以下はその質疑の際のやりとりです。原稿とメモに基づいているので本番で述べた言葉とは相違のあることをご了承ください。

<消費生活問題への対応・1>

 まず消費生活問題への対応について質問します。予算説明書の123頁からの商工費・消費対策費に費用が計上されています。
 大阪府警が配信している1月25日付の「安まちメール」に、「昨年発生した高槻警察署管内の特殊詐欺被害件数が府下ワースト1となりました。」というショッキングな一文がありました。特殊詐欺被害の件数が依然として多いようですので、これについてまず3点伺います。

1.府下ワースト1というのは、警察の署管内の被害件数なので、市町村別で見ると、高槻市がワースト1ではないということなのですが、現状はどうなんのでしょうか?府下の他の市町村と比べると、被害の発生率や、被害金額、順位はどうなのでしょうか?

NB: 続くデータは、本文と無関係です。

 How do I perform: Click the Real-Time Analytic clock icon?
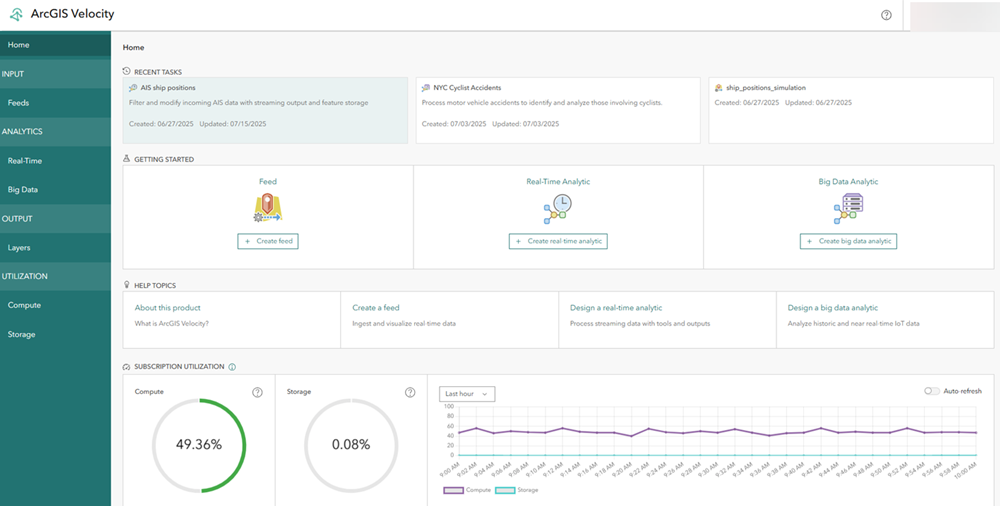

大阪府警察の情報によると、本市の平成27年の年間被害額は、1億9540万1千円で、府内5番目です。なお、発生率の情報はございませんでした。

2.高槻市で特殊詐欺の被害が多い原因は何なのでしょうか?市の見解をお聞かせください。

⇒様々な要因が重なっているものと考えられ、特定できません。

3.今後はどのような対策をされるのでしょうか?市の方針をお聞かせください。

⇒警察等関係機関と連携を取りながら、啓発活動など、特殊詐欺被害の未然防止に取り組んで参ります。

<消費生活問題への対応・2>

1.高槻市で特殊詐欺の被害が多い原因については、様々な要因が重なっているので、特定できないということです。「安まちメール」には続きがありまして、高槻警察署管内の被害件数が府下ワースト1になったということに続いて、「みなさんのお父さん、お母さん、おじいさん、おばあさんは被害に遭われていませんか?・・・犯人はいろいろな手口で高齢者を騙そうとしてきます。もしご家族に独居の高齢者がおられればご注意ください。」と書かれています。高齢者の被害が多いようですが、被害のうち、高齢者の割合はどれだけなのでしょうか?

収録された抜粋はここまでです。